(Dataset content begins)

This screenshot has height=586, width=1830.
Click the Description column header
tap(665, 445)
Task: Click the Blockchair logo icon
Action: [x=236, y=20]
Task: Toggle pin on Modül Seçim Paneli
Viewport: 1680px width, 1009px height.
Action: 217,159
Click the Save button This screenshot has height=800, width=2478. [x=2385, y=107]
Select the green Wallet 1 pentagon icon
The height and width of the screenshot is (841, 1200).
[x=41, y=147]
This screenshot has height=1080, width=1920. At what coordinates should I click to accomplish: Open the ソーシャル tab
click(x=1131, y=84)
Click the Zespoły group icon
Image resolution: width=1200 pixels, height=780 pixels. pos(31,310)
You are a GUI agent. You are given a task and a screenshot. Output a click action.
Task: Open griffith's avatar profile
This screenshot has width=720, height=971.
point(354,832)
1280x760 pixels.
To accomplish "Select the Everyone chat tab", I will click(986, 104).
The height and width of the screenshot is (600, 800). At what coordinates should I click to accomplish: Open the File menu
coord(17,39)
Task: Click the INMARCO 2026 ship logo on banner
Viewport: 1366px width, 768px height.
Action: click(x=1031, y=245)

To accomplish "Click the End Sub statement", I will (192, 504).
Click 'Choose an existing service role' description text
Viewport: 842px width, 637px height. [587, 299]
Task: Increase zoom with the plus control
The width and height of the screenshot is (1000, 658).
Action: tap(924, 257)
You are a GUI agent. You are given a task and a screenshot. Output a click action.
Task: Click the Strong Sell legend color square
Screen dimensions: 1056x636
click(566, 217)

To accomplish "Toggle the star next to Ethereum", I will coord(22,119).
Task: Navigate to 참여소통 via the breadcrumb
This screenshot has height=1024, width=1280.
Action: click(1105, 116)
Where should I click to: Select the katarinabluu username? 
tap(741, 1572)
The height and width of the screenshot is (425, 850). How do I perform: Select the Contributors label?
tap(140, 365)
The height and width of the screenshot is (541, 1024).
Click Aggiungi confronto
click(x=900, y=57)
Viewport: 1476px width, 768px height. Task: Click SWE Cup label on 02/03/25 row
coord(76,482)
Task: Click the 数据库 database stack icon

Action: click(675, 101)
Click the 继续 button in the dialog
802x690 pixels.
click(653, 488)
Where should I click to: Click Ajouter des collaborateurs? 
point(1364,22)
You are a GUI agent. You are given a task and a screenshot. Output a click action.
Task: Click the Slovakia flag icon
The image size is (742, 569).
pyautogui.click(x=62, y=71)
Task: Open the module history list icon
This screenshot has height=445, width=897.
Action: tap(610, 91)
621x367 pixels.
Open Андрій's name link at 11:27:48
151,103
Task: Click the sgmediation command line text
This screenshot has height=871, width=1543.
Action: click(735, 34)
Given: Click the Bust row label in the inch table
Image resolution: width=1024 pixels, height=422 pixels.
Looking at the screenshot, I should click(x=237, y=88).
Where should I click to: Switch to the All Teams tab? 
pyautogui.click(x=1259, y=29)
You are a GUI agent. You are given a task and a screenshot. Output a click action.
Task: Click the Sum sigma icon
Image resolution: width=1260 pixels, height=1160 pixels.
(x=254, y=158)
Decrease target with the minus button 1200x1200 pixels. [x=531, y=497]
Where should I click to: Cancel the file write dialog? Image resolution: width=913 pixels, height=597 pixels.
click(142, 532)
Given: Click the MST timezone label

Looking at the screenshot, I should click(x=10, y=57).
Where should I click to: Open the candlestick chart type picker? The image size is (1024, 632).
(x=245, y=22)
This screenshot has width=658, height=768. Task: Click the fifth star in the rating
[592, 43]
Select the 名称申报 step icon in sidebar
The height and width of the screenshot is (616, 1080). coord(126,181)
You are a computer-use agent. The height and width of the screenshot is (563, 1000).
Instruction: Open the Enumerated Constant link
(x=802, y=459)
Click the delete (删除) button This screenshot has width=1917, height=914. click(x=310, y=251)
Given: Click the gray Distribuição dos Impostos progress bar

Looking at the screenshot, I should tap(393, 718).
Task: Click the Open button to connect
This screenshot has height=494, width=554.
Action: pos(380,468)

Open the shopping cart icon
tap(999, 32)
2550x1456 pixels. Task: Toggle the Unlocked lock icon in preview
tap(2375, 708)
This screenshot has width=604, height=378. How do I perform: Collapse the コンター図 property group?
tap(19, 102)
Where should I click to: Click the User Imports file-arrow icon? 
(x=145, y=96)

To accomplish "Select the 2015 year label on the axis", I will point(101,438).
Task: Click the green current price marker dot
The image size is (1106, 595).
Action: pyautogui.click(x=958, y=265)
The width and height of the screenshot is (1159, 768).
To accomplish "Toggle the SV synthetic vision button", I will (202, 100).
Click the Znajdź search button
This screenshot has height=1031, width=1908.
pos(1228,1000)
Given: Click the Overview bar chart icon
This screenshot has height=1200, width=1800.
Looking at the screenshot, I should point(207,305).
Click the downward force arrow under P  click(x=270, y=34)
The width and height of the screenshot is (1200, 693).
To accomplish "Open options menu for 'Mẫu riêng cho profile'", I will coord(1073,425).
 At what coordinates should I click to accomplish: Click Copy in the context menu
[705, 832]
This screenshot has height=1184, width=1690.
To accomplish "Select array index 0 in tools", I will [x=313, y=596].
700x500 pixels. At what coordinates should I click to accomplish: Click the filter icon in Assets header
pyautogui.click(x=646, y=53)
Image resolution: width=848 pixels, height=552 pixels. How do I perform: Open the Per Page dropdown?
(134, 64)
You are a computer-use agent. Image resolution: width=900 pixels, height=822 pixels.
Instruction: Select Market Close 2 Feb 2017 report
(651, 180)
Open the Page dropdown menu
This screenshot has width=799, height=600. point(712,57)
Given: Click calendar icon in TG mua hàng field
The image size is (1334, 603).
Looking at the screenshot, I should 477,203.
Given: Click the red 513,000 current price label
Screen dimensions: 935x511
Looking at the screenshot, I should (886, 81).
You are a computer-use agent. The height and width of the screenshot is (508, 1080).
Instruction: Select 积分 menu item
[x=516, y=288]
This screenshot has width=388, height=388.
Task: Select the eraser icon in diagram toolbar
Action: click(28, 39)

(Dataset content ends)

- [What is being asked]: Repeat the whole of the data verbatim, as it reads above.

- [Answer to this exercise]:
This screenshot has height=586, width=1830.
Click the Description column header
tap(665, 445)
Task: Click the Blockchair logo icon
Action: [x=236, y=20]
Task: Toggle pin on Modül Seçim Paneli
Viewport: 1680px width, 1009px height.
Action: 217,159
Click the Save button This screenshot has height=800, width=2478. [x=2385, y=107]
Select the green Wallet 1 pentagon icon
The height and width of the screenshot is (841, 1200).
[x=41, y=147]
This screenshot has height=1080, width=1920. At what coordinates should I click to accomplish: Open the ソーシャル tab
click(x=1131, y=84)
Click the Zespoły group icon
Image resolution: width=1200 pixels, height=780 pixels. pos(31,310)
You are a GUI agent. You are given a task and a screenshot. Output a click action.
Task: Open griffith's avatar profile
This screenshot has width=720, height=971.
point(354,832)
1280x760 pixels.
To accomplish "Select the Everyone chat tab", I will click(986, 104).
The height and width of the screenshot is (600, 800). At what coordinates should I click to accomplish: Open the File menu
coord(17,39)
Task: Click the INMARCO 2026 ship logo on banner
Viewport: 1366px width, 768px height.
Action: click(x=1031, y=245)

To accomplish "Click the End Sub statement", I will (192, 504).
Click 'Choose an existing service role' description text
Viewport: 842px width, 637px height. [587, 299]
Task: Increase zoom with the plus control
The width and height of the screenshot is (1000, 658).
Action: tap(924, 257)
You are a GUI agent. You are given a task and a screenshot. Output a click action.
Task: Click the Strong Sell legend color square
Screen dimensions: 1056x636
click(566, 217)

To accomplish "Toggle the star next to Ethereum", I will coord(22,119).
Task: Navigate to 참여소통 via the breadcrumb
This screenshot has height=1024, width=1280.
Action: click(1105, 116)
Where should I click to: Select the katarinabluu username? 
tap(741, 1572)
The height and width of the screenshot is (425, 850). How do I perform: Select the Contributors label?
tap(140, 365)
The height and width of the screenshot is (541, 1024).
Click Aggiungi confronto
click(x=900, y=57)
Viewport: 1476px width, 768px height. Task: Click SWE Cup label on 02/03/25 row
coord(76,482)
Task: Click the 数据库 database stack icon

Action: click(675, 101)
Click the 继续 button in the dialog
802x690 pixels.
click(653, 488)
Where should I click to: Click Ajouter des collaborateurs? 
point(1364,22)
You are a GUI agent. You are given a task and a screenshot. Output a click action.
Task: Click the Slovakia flag icon
The image size is (742, 569).
pyautogui.click(x=62, y=71)
Task: Open the module history list icon
This screenshot has height=445, width=897.
Action: tap(610, 91)
621x367 pixels.
Open Андрій's name link at 11:27:48
151,103
Task: Click the sgmediation command line text
This screenshot has height=871, width=1543.
Action: click(735, 34)
Given: Click the Bust row label in the inch table
Image resolution: width=1024 pixels, height=422 pixels.
Looking at the screenshot, I should click(x=237, y=88).
Where should I click to: Switch to the All Teams tab? 
pyautogui.click(x=1259, y=29)
You are a GUI agent. You are given a task and a screenshot. Output a click action.
Task: Click the Sum sigma icon
Image resolution: width=1260 pixels, height=1160 pixels.
(x=254, y=158)
Decrease target with the minus button 1200x1200 pixels. [x=531, y=497]
Where should I click to: Cancel the file write dialog? Image resolution: width=913 pixels, height=597 pixels.
click(142, 532)
Given: Click the MST timezone label

Looking at the screenshot, I should click(x=10, y=57).
Where should I click to: Open the candlestick chart type picker? The image size is (1024, 632).
(x=245, y=22)
This screenshot has width=658, height=768. Task: Click the fifth star in the rating
[592, 43]
Select the 名称申报 step icon in sidebar
The height and width of the screenshot is (616, 1080). coord(126,181)
You are a computer-use agent. The height and width of the screenshot is (563, 1000).
Instruction: Open the Enumerated Constant link
(x=802, y=459)
Click the delete (删除) button This screenshot has width=1917, height=914. click(x=310, y=251)
Given: Click the gray Distribuição dos Impostos progress bar

Looking at the screenshot, I should tap(393, 718).
Task: Click the Open button to connect
This screenshot has height=494, width=554.
Action: pos(380,468)

Open the shopping cart icon
tap(999, 32)
2550x1456 pixels. Task: Toggle the Unlocked lock icon in preview
tap(2375, 708)
This screenshot has width=604, height=378. How do I perform: Collapse the コンター図 property group?
tap(19, 102)
Where should I click to: Click the User Imports file-arrow icon? 
(x=145, y=96)

To accomplish "Select the 2015 year label on the axis", I will point(101,438).
Task: Click the green current price marker dot
The image size is (1106, 595).
Action: pyautogui.click(x=958, y=265)
The width and height of the screenshot is (1159, 768).
To accomplish "Toggle the SV synthetic vision button", I will (202, 100).
Click the Znajdź search button
This screenshot has height=1031, width=1908.
pos(1228,1000)
Given: Click the Overview bar chart icon
This screenshot has height=1200, width=1800.
Looking at the screenshot, I should point(207,305).
Click the downward force arrow under P  click(x=270, y=34)
The width and height of the screenshot is (1200, 693).
To accomplish "Open options menu for 'Mẫu riêng cho profile'", I will coord(1073,425).
 At what coordinates should I click to accomplish: Click Copy in the context menu
[705, 832]
This screenshot has height=1184, width=1690.
To accomplish "Select array index 0 in tools", I will [x=313, y=596].
700x500 pixels. At what coordinates should I click to accomplish: Click the filter icon in Assets header
pyautogui.click(x=646, y=53)
Image resolution: width=848 pixels, height=552 pixels. How do I perform: Open the Per Page dropdown?
(134, 64)
You are a computer-use agent. Image resolution: width=900 pixels, height=822 pixels.
Instruction: Select Market Close 2 Feb 2017 report
(651, 180)
Open the Page dropdown menu
This screenshot has width=799, height=600. point(712,57)
Given: Click calendar icon in TG mua hàng field
The image size is (1334, 603).
Looking at the screenshot, I should 477,203.
Given: Click the red 513,000 current price label
Screen dimensions: 935x511
Looking at the screenshot, I should (886, 81).
You are a computer-use agent. The height and width of the screenshot is (508, 1080).
Instruction: Select 积分 menu item
[x=516, y=288]
This screenshot has width=388, height=388.
Task: Select the eraser icon in diagram toolbar
Action: click(28, 39)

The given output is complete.